Si hubo progresos hacia la igualdad racial favorecidos por el derecho, dichos progresos tuvieron que ver, muy al principio, con cambios normativos. Por ejemplo, en el caso de EE.UU., la Enmienda XIV –la de la igualdad racial, que siguió a la guerra civil– fue adoptada tempranamente, en 1868. Solo mucho después aparecieron los nuevos principios interpretativos, presunciones y cargas, que permitieron dotar de vida real a las viejas reformas legales. En la batalla por la igualdad racial fue crucial el abandono que hicieran los tribunales del principio de “separados pero iguales”. Dicho principio, auspiciado en su momento por los jueces más conservadores, sostenía que los requerimientos constitucionales sobre la igualdad no eran violados cuando, por ejemplo, se obligaba a “blancos” y “negros” a ir a escuelas diferentes, o cuando se impedía que los afroamericanos tomaran los mismos autobuses que los blancos: lo que el principio de la igualdad constitucional exigía –decían aquellos jueces– era que “blancos” y “negros” pudieran ir a la escuela o tomar el autobús, y no que fueran a la misma escuela o tomaran el mismo autobús. Así, hasta que llegó el famoso caso Brown vs. Board of Education, en 1954, que puso fin a aquel viejo principio interpretativo (“separados pero iguales”).

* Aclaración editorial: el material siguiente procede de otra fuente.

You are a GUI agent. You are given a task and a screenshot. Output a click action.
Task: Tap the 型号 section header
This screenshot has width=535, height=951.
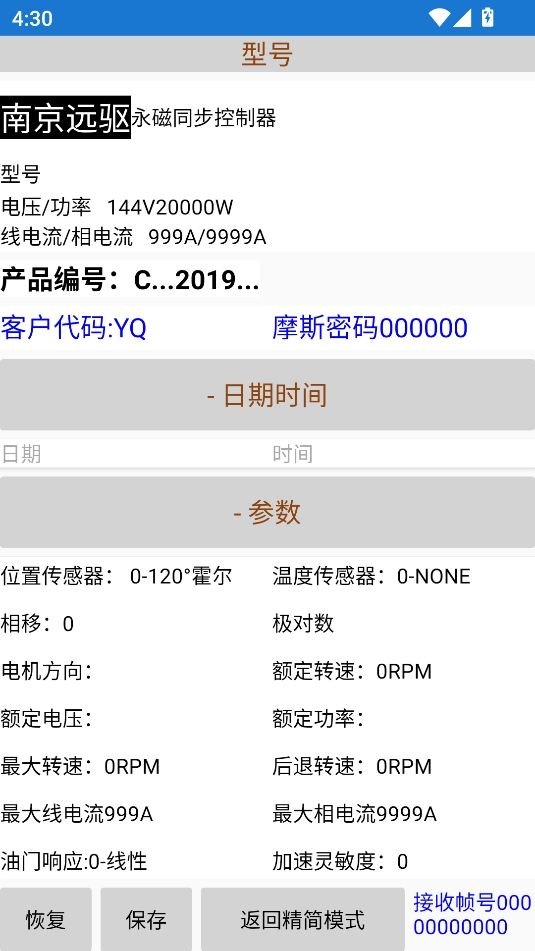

Los tribunales, entonces, hicieron posible el histórico ingreso de una niña de color en una escuela a la que, hasta entonces, solo accedían los “blancos.” Por supuesto, los abogados y juristas conservadores de entonces pusieron de inmediato el grito en el cielo: “¡Los jueces se levantan contra la política!”. “¡Se trata de una interpretación jurídica impermisible!”. “¡Esta decisión es por completo ajena a nuestro derecho!”. Por suerte, el tiempo confirmó que los reaccionarios estaban equivocados o mentían. Estos primeros cambios interpretativos encontraron apoyo en criterios jurídicos nuevos, como el escrutinio estricto –ensayado por primera vez en 1944– por el que los jueces se obligaron a examinar del modo más fuerte o estricto –con presunción de invalidez– toda norma que distinguiera entre “blancos” y “negros”, “extranjeros” y “nacionales”, “mayorías” y “minorías étnicas”, etc. La aplicación de tales criterios no significaba que toda distinción (i.e., entre razas) resultaba, por serlo, inválida y contraria a la Constitución. Lo que implicaba es que se iba a examinar la ley en cuestión con la más alta sospecha, exigiéndole razones contundentes al Estado, si es que pretendía justificar distinciones que, en principio, aparecían como injustificables.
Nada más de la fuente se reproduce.